• Exercise description: Copy out the records below word for word, but leave the pictures out.

>> begin Source data

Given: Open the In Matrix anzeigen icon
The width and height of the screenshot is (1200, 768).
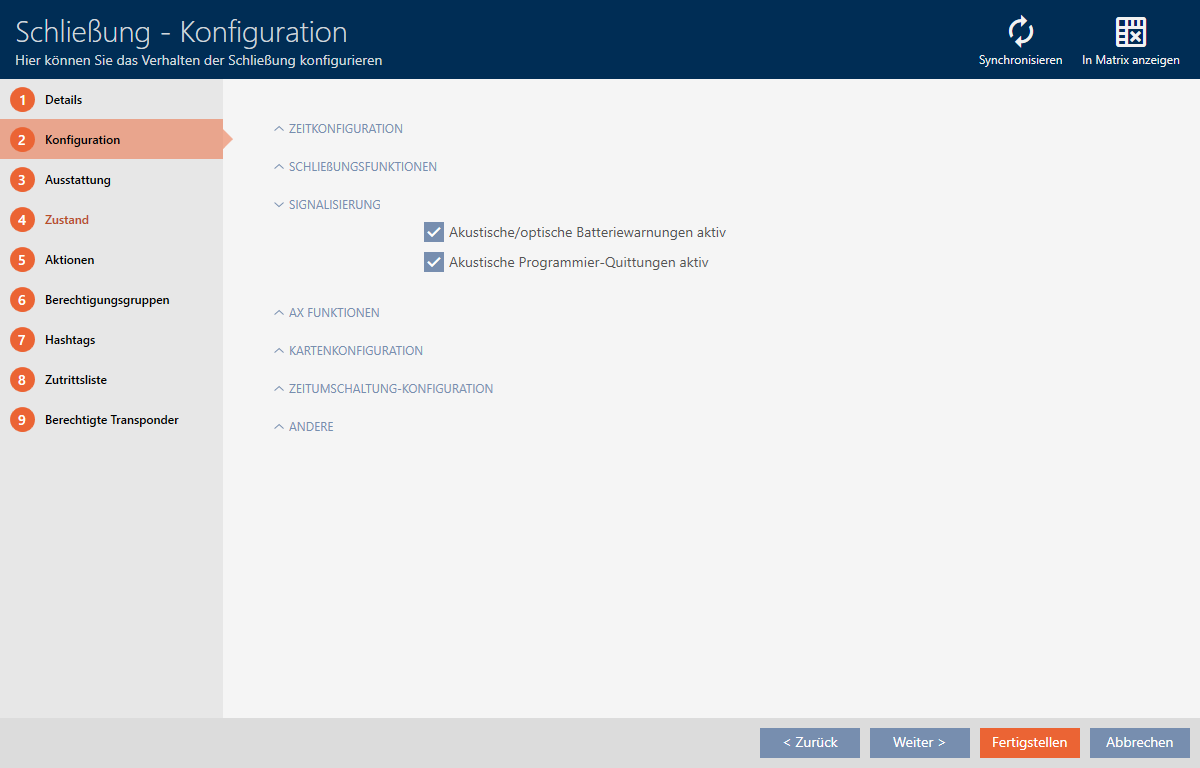Looking at the screenshot, I should pos(1130,33).
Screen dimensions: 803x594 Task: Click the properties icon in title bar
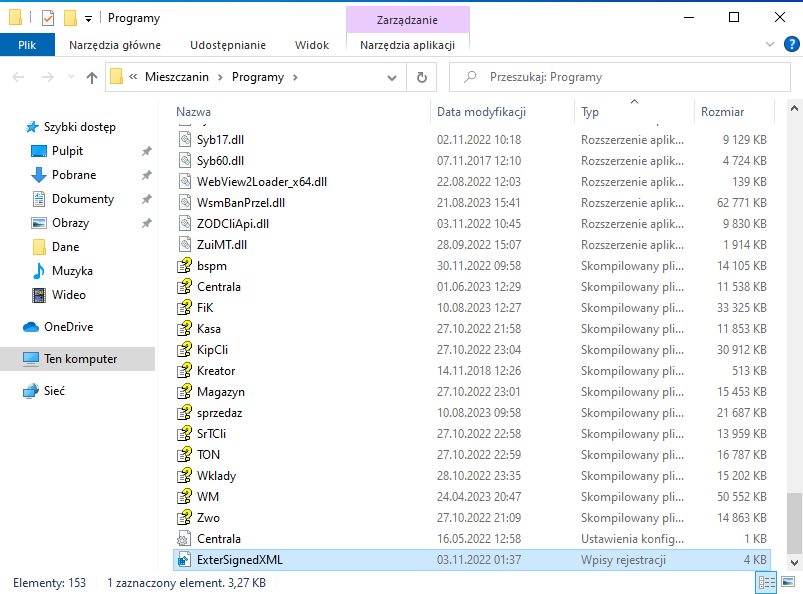48,18
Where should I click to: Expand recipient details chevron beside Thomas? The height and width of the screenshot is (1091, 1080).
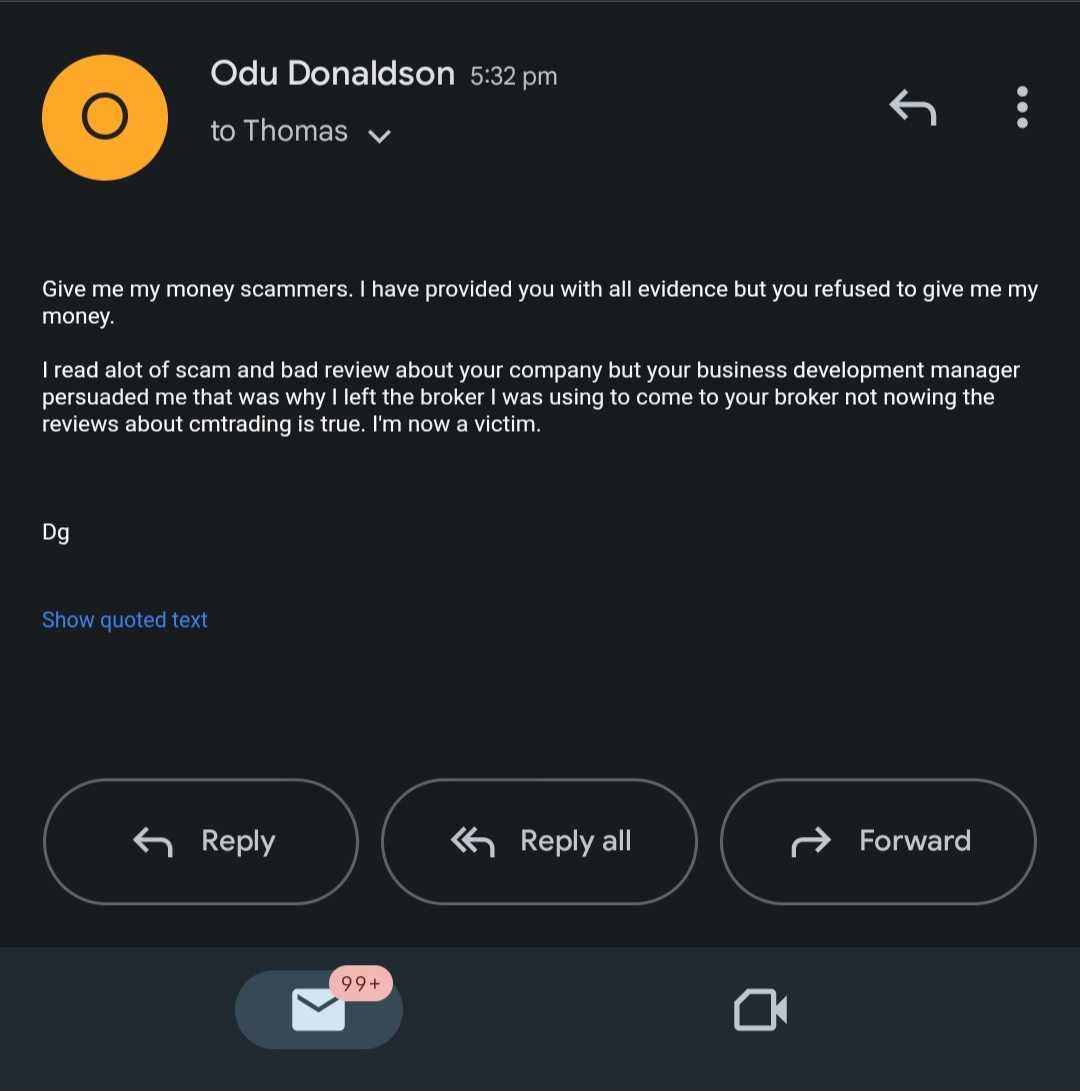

>> end Source data

• Output below:
Given: Open the In Matrix anzeigen icon
The width and height of the screenshot is (1200, 768).
Looking at the screenshot, I should pos(1130,33).
Screen dimensions: 803x594 Task: Click the properties icon in title bar
48,18
Where should I click to: Expand recipient details chevron beside Thomas? The height and width of the screenshot is (1091, 1080).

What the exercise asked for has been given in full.